I arrived in New Quay on Thursday and I have not yet posted a picture of the place where I am taking up residence for the next three weeks. I am still sorting through the worthiness of such a divine grace landing at my feet.
Last fall I sent an email to colleagues in Wales inquiring about a ministerial exchange. Any colleague could have answered. I could have ended up in any corner of Wales. Clearly I would have been delighted wherever I landed. The divine muse in my life, however, brought me to New Quay Wales where the sea views from my bedroom are absolutely extraordinary, the beach is at my doorstep, and the coastal walking path goes right by the house. This place is no less than a spiritual paradise for a minister who is restored by the shore and at home in Wales.
So what then to do I do with this nagging voice that keeps me from fully enjoying the bounty of this experience. I’m sure it is no coincidence that this gift arrives at just the exact moment I decide to attend to the internalized messages telling me I’m not enough! Grace is funny like that… never a lost opportunity.
Problem is I don’t listen and learn very well through the haze of overworking and the noise of the high expectations I’ve set for myself.
If only I’d listen to:
- my colleague who said just go and be in the moment. Even after mentally unpacking unnecessary work (including zoom sessions with my therapist), my bag was still too full.
- my friend who spoke of her recent trip to Brussels and the readings people chose to bring. We laughed at my plan to bring serious reading to Wales. Even after I unpacked “Dope Sick” and “Healing the Heart of Democracy” from my briefcase, my bags were still too full.
- my parishioner, who is also a retired colleague, responded to my email organizing pastoral care while in Wales by saying, “My prayer is that you’ll finally stop worrying about us and go have some good fun in Wales!!! (yes, three exclamation points) Even then I wrote a pastoral prayer for the congregation for Sunday morning. Chaos is unfolding in our nation and people are hurting. Clearly, my heart is full and can you really unpack that?
- the parishioner at Brondeifi Chapel who doesn’t want to overwhelm me during my stay gave me a few days to settle in. As such I spend my time thinking I should be doing more. Unpacking my agenda is definitely a blessing that is hard to receive.
Clearly, I need to relax, enjoy the beauty of this moment, take in as many beach walks as possible, hike the coastal path, climb a mountain or two, and find peace with a slower pace of life where expectations are reasonable. Maybe then I will internalize the feeling that I am enough! and I deserve all that is being offered.
I’ve come to Wales on this ministerial exchange to listen, witness, learn and adopt new ways and ideas for ministry that matter. Turning back to the simplicity of being in a relationship and being present to a community rather than maintaining an institution is what my ministry longs for. I’ve come home to Wales because I’ve experienced the simplicity and beauty of Welsh Unitarian communities and know they offer what my heart craves.

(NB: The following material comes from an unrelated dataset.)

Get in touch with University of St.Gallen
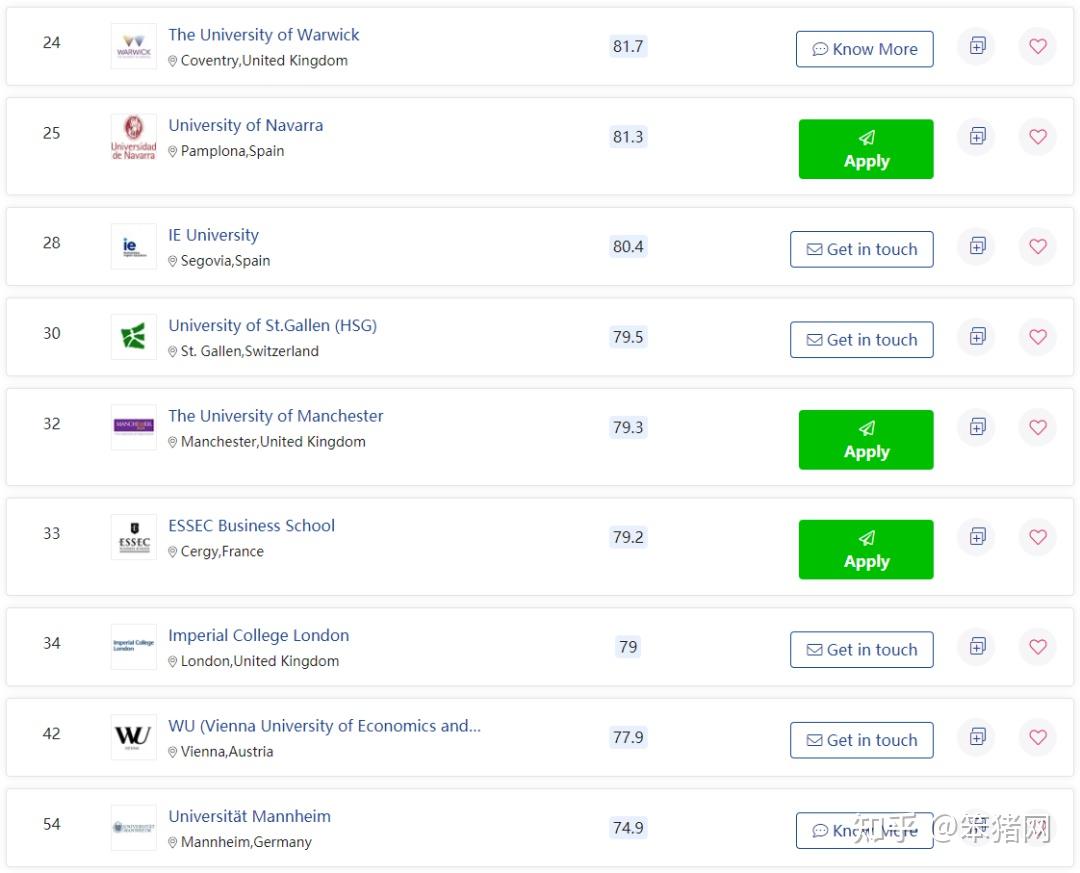This screenshot has height=873, width=1080. point(861,340)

The divine has showered me with gifts. How shall I be open to simply receiving all that has laid at my feet? How might I hold a feeling of simply being enough? Being present to life, to love, to g-d?
May this place restore my soul and strengthen my call to love courageously in an aching and joyful universe.
Questions to walk with
- When does the I‘m not enough voice surface for you?
- What graces in your life are hard to receive?
- When do you feel unworthy of all that is good?